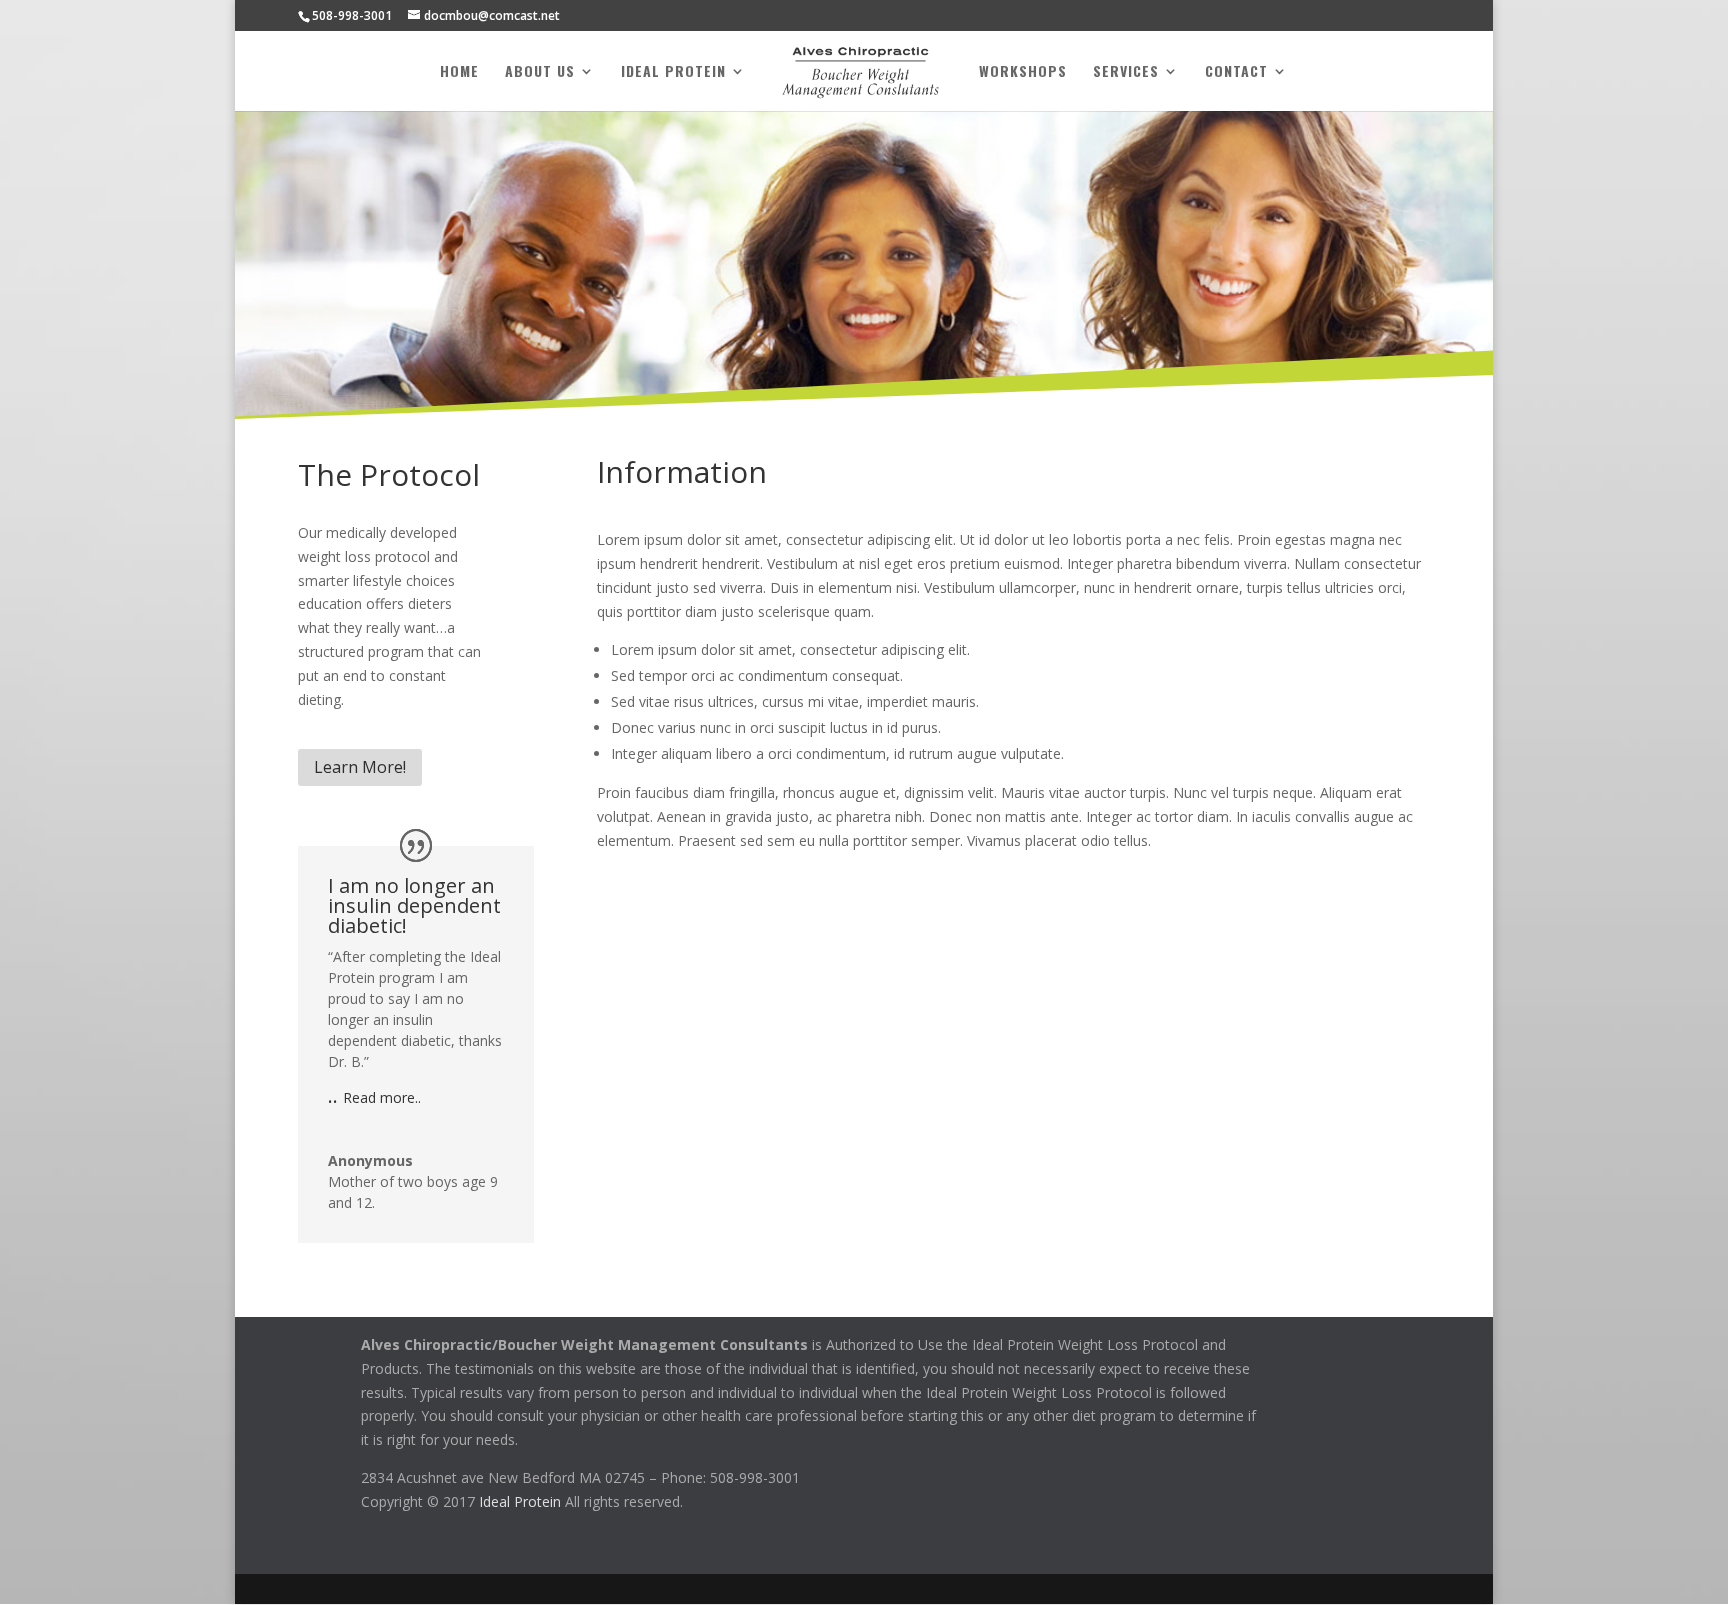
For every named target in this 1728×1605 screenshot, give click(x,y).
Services (1126, 72)
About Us (540, 72)
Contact (1236, 72)
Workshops (1023, 72)
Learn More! (360, 767)
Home (459, 72)
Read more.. (382, 1097)
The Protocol (389, 474)
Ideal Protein (673, 72)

* * * *

_Directions_
All pictures are to be dropped, and the records above returned exactly.

_Response_
For every named target in this 1728×1605 screenshot, give click(x,y).
Services (1126, 72)
About Us (540, 72)
Contact (1236, 72)
Workshops (1023, 72)
Learn More! (360, 767)
Home (459, 72)
Read more.. (382, 1097)
The Protocol (389, 474)
Ideal Protein (673, 72)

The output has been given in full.